Like Shane MacGowan, Fontaines D.C. cite The Dubliners – who in Ronnie Drew and Luke Kelly included two utterly distinctive vocalists, both drawing powerfully on their Dublin roots – as an influence. They hint that Girl Band represent a missing link in the thread of culture that runs from the 1960s until now.
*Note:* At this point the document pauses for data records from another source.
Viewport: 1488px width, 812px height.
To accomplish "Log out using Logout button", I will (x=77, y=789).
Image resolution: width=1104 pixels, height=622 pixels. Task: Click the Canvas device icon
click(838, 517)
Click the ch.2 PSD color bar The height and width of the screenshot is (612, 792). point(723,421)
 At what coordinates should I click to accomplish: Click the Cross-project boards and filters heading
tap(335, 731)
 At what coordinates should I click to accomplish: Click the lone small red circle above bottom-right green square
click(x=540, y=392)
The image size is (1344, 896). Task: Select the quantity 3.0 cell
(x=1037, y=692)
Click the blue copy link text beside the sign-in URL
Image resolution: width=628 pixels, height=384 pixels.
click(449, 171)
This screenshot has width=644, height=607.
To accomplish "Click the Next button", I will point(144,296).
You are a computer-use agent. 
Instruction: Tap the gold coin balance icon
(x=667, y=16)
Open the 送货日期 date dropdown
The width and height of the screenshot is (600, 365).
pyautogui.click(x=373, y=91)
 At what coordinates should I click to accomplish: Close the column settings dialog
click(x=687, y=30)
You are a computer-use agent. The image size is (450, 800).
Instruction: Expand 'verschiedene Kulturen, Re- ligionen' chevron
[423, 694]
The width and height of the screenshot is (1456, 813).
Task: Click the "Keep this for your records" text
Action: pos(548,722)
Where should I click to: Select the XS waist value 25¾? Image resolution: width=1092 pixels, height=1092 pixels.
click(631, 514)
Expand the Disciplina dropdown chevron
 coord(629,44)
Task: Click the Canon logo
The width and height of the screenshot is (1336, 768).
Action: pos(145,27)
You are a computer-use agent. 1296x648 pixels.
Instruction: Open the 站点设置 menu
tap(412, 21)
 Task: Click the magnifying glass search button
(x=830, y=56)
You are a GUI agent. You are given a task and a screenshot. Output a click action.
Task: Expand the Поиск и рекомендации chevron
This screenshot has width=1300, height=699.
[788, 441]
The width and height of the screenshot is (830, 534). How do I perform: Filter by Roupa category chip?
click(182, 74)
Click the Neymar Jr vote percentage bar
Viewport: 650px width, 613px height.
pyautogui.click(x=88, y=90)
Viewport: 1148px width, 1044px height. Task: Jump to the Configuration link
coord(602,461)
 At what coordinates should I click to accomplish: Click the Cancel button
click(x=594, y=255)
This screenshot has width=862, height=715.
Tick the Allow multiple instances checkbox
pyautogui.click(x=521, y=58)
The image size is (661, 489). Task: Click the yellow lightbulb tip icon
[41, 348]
In certain respects, Girl Band may be this movement’s Band Zero. Their sound is original, owing little to what preceded them in Dublin. They were fired by that ineluctable sense of self-belief necessary to go their own way, writing about what they know – and they did just that. Other musicians and songwriters were listening. Girl Band helped to plug an entire scene into a deeper well. It is strange to think of it now. Outside of Hot Press, the early efforts of Irish hip hop artists like Scare Éire, Messiah J & The Expert and The Rubberbandits were often dismissed as a kind of self-parody. Some of them at least were accused of stage-Irishness and Paddywhackery. Now that wheel has turned. The likes of Mango, or Casper and Eskimo Supreme from Versatile, are rapping about Dublin, not seeing it through an East LA prism. The same applies to The Rusangano Family in Limerick. The struggle for self-definition is rooted in language: perhaps the fear of losing your city demands that you sing in your own voice. Perhaps.
Spinning back through towering figures like Kerouac, Joyce, Whitman, Milton, Shakespeare and Chaucer, artists have opened their art to what at the time were despised or discarded oral traditions. When they do, and it works, the effect can attain an additional, even more visceral power. That’s why, in Dublin and in Ireland, the 2020s look so promising. We are on the cusp of something. The gods of taste are smiling. As the success of Fontaines D.C. confirms, audiences are tuning in across the world.
2020. It could be monumental.
A DAWN TRAIN WEST
I made my 4am path across town, the city slumbering and quiet now, through the glistening Green, down drowsy Grafton Street, around by Goldsmith and Burke, across O’Connell Bridge, down by Anna Livia, looking for a dawn train west. Still humming ’The Back of Her’.